If you don’t do strategy first with a qualified professional (and it takes years of training to get good at strategy), don’t be surprised if your marketing/advertising/PR/SEO campaign doesn’t or barely works.
3) Traditional SEO stopped working, and is more valuable than ever.
Traditional SEO techniques and methods have been hurt tremendously with Panda, Penguin and Hummingbird. And those changes have altered how traditional SEO works to begin with.
Google is favoring longer, more in depth, more interesting and more relevant content. Content farms aren’t as useful as they were two years ago. (Though they still have a place for a writer to take a starting draft from)
Link building in an automated and or systematic way has been crippled.
So is it any wonder that traditional SEO companies are very rarely able to get the job done? Their entire world has changed. Now to get rankings for their clients, they need writers, designers and the ability to make meaningful content.
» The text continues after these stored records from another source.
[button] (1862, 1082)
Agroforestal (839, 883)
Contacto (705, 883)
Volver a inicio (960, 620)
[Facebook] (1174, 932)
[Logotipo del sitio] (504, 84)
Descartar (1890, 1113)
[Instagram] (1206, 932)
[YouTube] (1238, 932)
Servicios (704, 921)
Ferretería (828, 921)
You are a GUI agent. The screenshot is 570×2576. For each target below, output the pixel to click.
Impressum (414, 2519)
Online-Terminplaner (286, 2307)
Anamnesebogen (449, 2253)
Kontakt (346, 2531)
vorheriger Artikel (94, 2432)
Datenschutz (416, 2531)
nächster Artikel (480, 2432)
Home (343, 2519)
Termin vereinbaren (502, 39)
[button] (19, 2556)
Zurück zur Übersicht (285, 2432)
This also opens up an opportunity for companies that have writers, designers and storytellers to gain ground on their competition by being better at creating and sharing intelligently meaningful content. (At Leading Results, we’re filling that particular gap for our clients)
The map for SEO success with Hummingbird isn't set yet - we have an agile process that we use to continually test what is and isn't working well. So if you are talking to someone who has an exact map for the new environment, be wary. I’ve talked to the best in the industry that, at best, have pieces of the new roadmap.
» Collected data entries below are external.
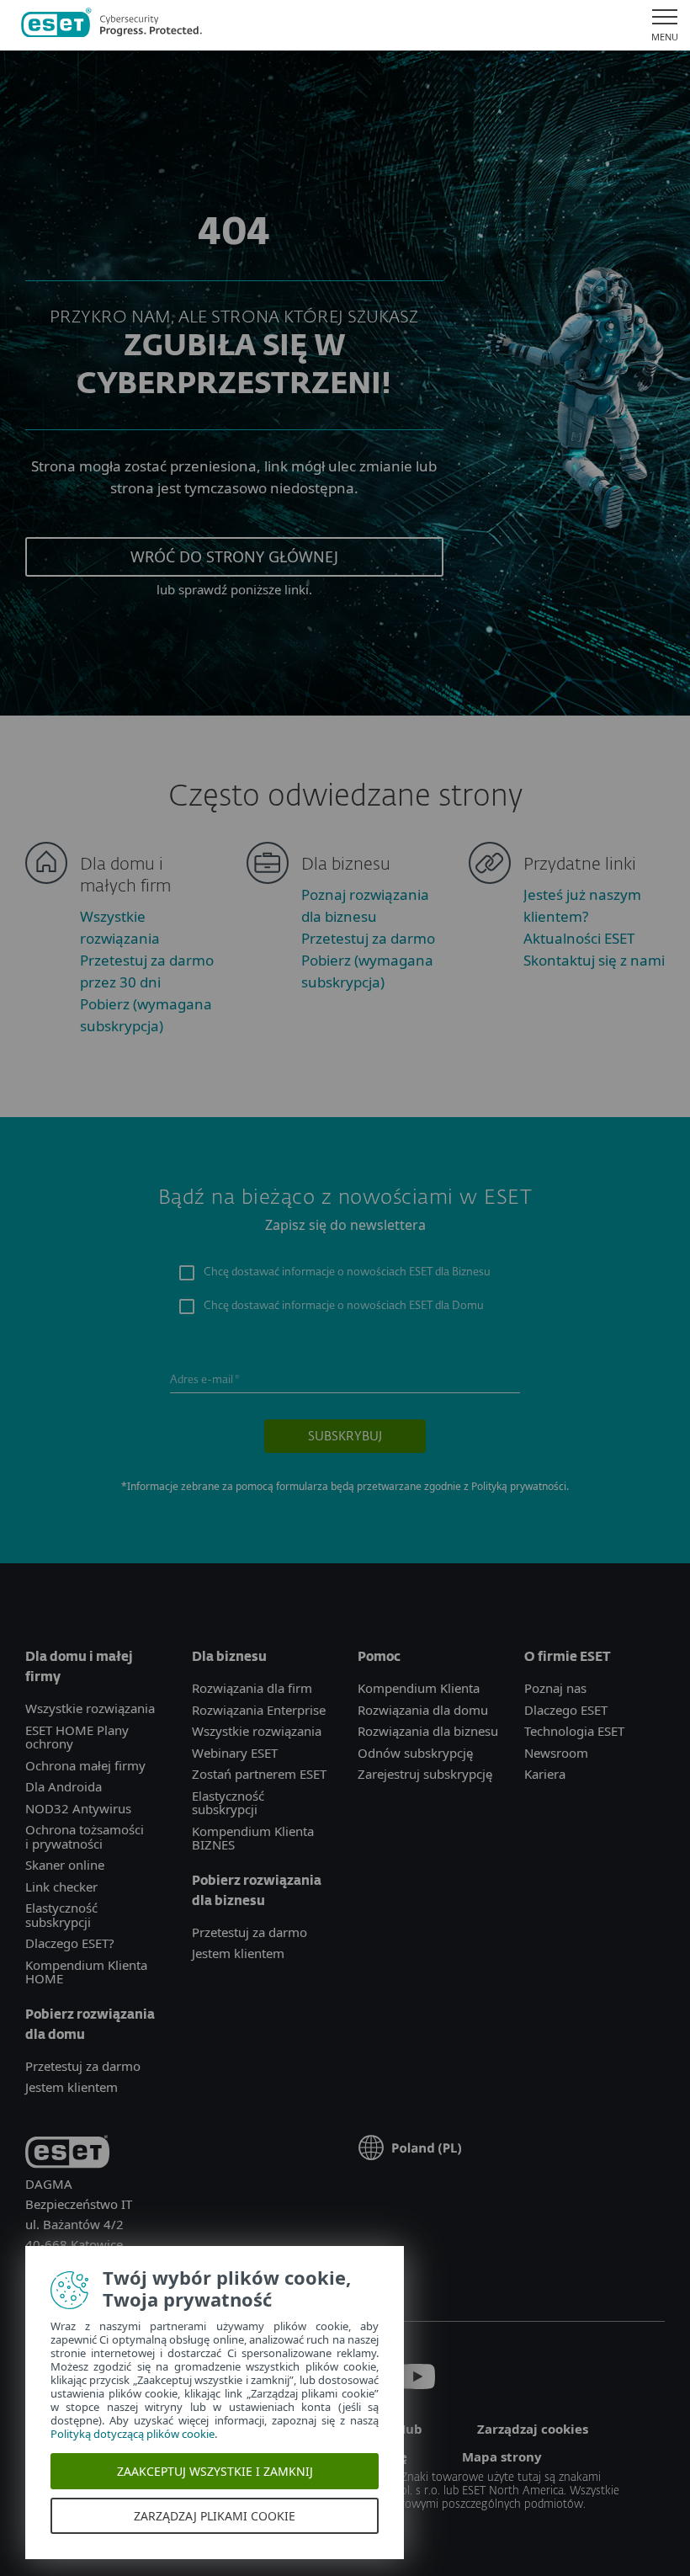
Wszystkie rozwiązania (90, 1708)
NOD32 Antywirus (78, 1808)
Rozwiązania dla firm (252, 1687)
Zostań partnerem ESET (259, 1773)
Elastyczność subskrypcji (61, 1914)
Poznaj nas (555, 1687)
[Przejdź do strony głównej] (111, 25)
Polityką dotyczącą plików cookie (132, 2433)
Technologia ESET (574, 1730)
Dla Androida (63, 1786)
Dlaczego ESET (566, 1709)
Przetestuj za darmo (368, 938)
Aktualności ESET (578, 938)
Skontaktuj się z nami (594, 960)
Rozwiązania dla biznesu (428, 1730)
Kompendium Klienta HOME (86, 1972)
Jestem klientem (71, 2086)
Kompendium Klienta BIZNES (253, 1838)
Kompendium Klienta (419, 1687)
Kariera (544, 1773)
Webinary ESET (235, 1752)
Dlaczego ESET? (69, 1943)
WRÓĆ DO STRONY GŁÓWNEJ (234, 556)
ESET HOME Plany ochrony (77, 1737)
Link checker (61, 1886)
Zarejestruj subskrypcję (425, 1773)
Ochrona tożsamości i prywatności (84, 1836)
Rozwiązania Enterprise (259, 1709)
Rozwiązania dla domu (423, 1709)
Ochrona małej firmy (85, 1765)
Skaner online (64, 1864)
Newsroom (556, 1752)
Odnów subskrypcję (415, 1752)
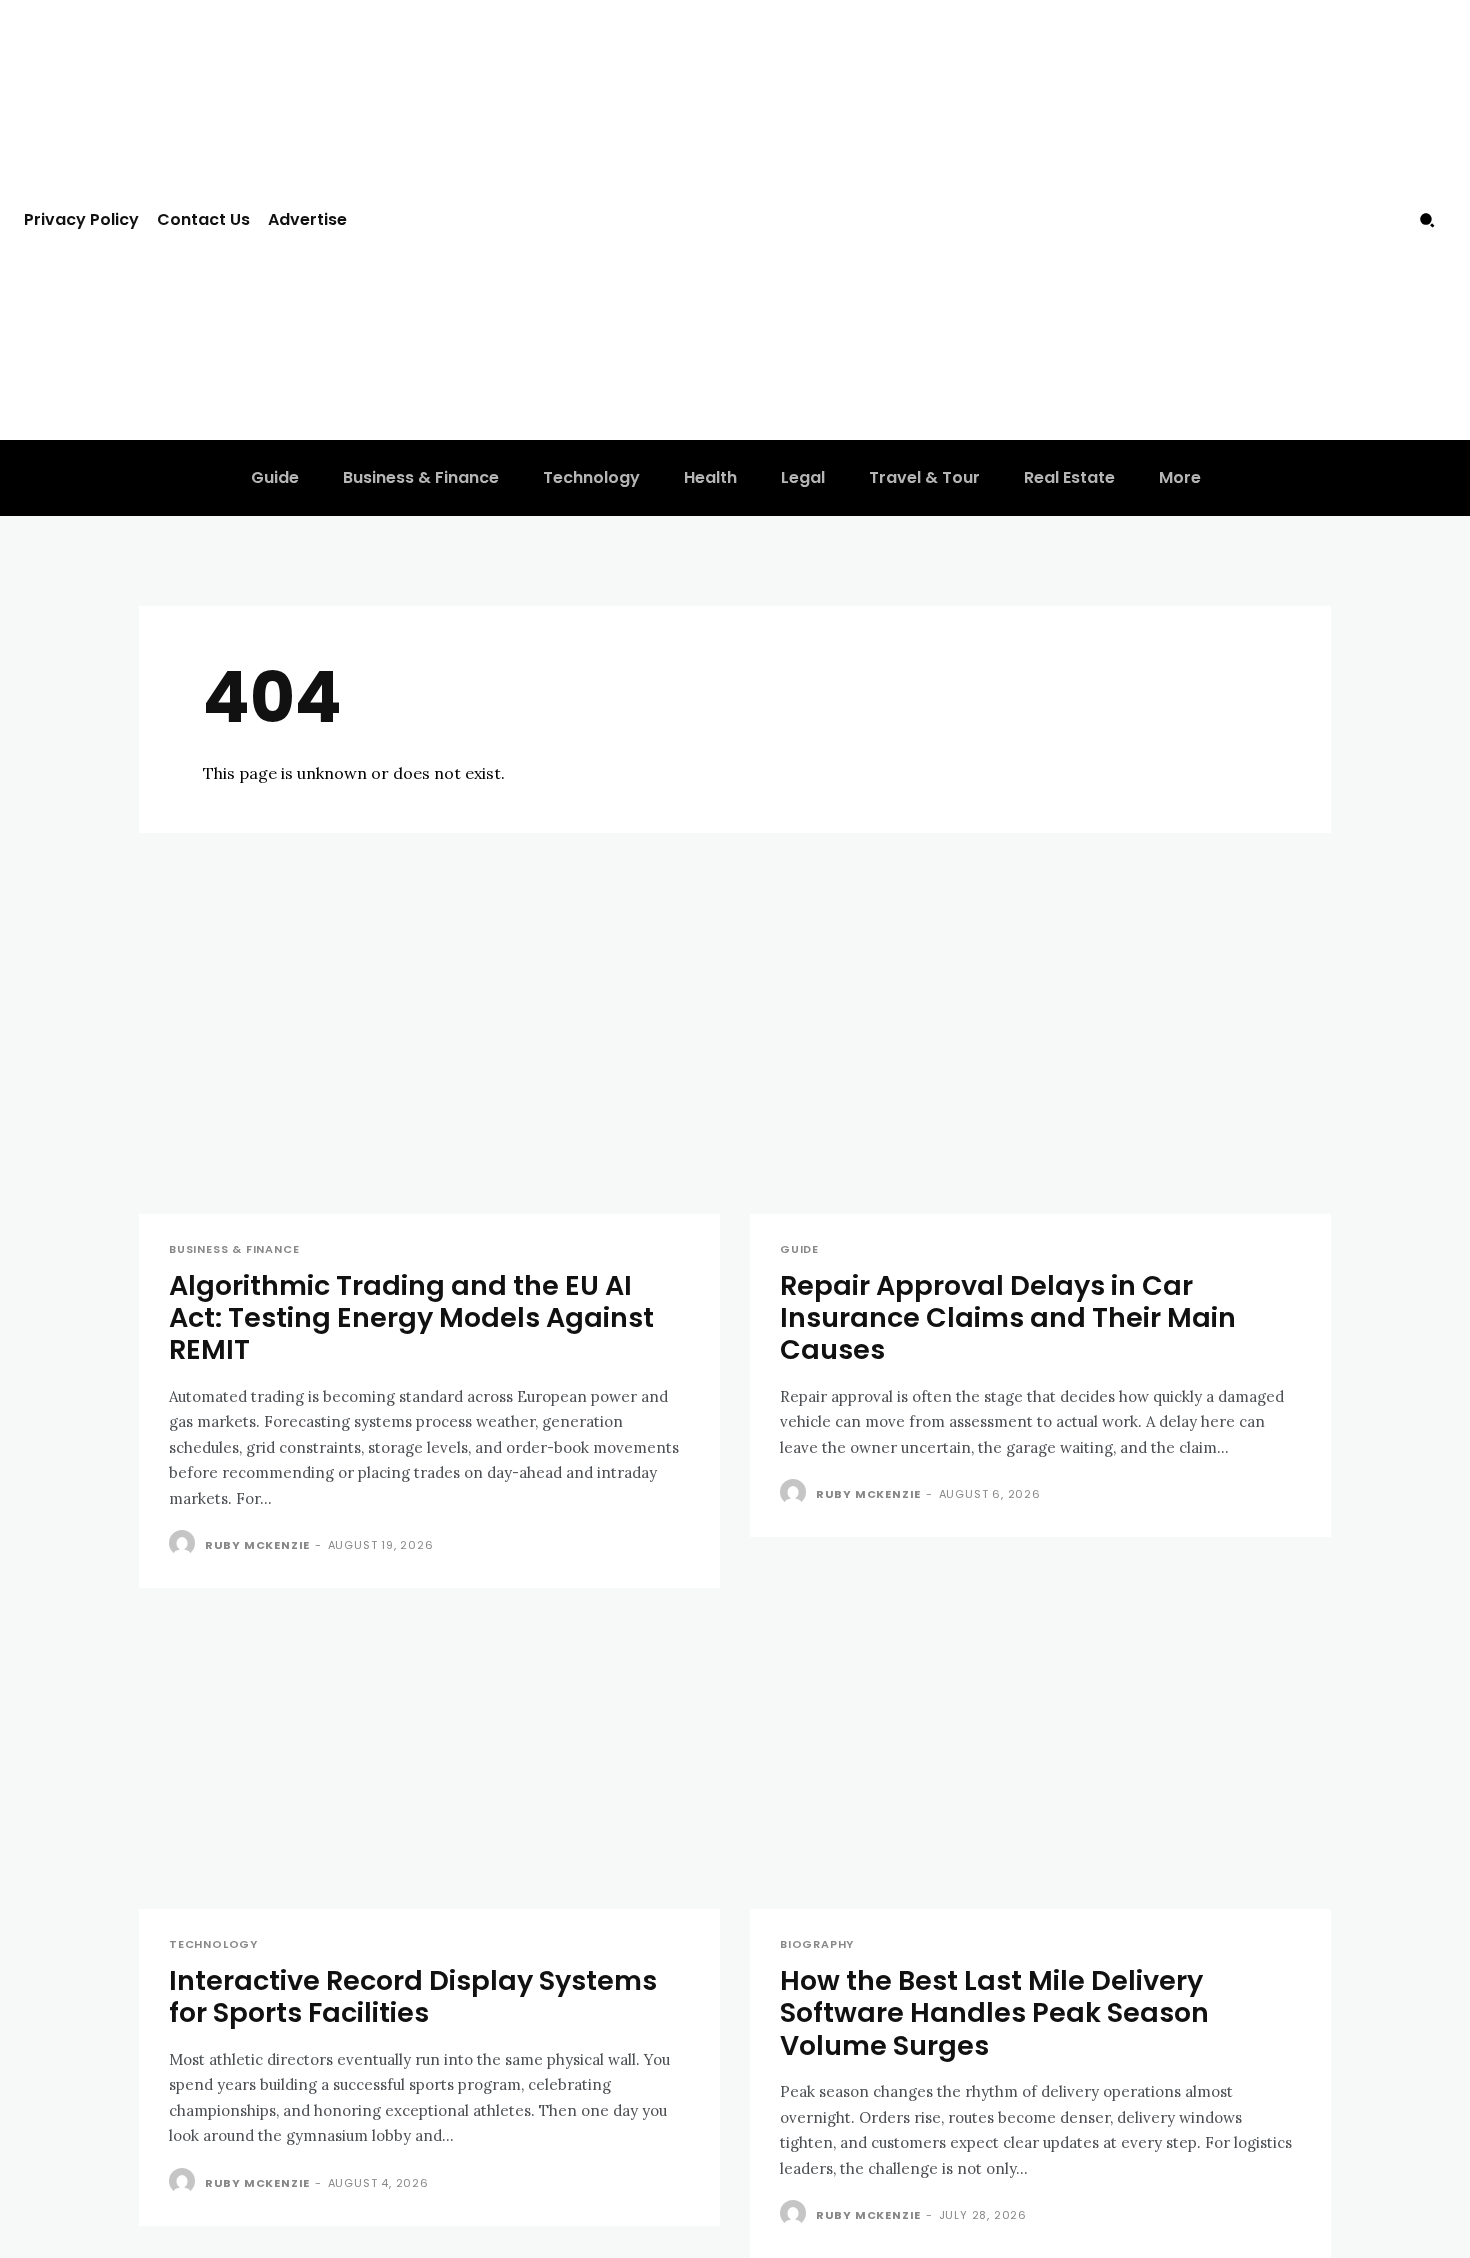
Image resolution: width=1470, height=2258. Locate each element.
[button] (1427, 220)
4) Modern Marketing is education,
“We love to buy, but we hate to be sold”
- Jeffery Gitomer (but I think he sold us on that it’s his original line)
Modern sales and marketing is an extension of education.
- Education of how a product and/or service really transforms a company.
- Education of what a company is really loosing by not employing you
- Education of how well integrated your company is with theirs on many levels
- Education of why they shouldn’t keep going without you.
- Education of how some of their core beliefs aren’t what they think they were, because you have expertise that they lack.
Some of the above comes from The Challenger Sale, and other aspects from core principles of Inbound/content marketing.
If we don’t educate someone on why they should spend a minute researching us, why would they?
If we can’t educate someone in that minute on why they should invest 10-15 minutes researching us, why would they?
And if in those 10-15 minutes, we can’t educate somebody on why they should invest the mental time and effort of entering into a sales process with us, why would we expect them to at all?
Effective sales has changed dramatically: Are you educating or ‘closing’ your customers?
My sales training was always about closing my prospects. What I’m watching now is that we need to always be educating, and always be questioning. If that’s done right, the client closes themselves most often.
5) Conversions without conversations likely aren’t.
Conversions - when someone clicks and downloads a piece of information, watches a video or similar - are irrelevant unless you know the context in which they are seeking that information. Buyer Personas (Ideal Clients, etc) matter. A lot.
We want content, experiences, partnerships that are just for us. Without knowing what buyer persona is visiting your site, or talking with a salesperson, we are likely to flub the relationship. I’m becoming convinced that early segmentation is a key component in this process, and the sooner you are addressing exact concerns, the faster your sales process will go.
Traditionally, very little thought goes into channeling the overall marketing funnel into smaller, functional “straws” of buyer personas that may be related, but have very different needs, wants, desires, goals and priorities.
Humans also generally make decisions with between 3 and 5 key factors. So addressing every one of the key factors as a laundry list is nice, but irrelevant.
With a bit of research, you can be very accurate to the exact features and benefits that benefit your prospects the most. When we focus on those fewer benefits, we benefit from shorter, more meaningful sales cycles. You will too.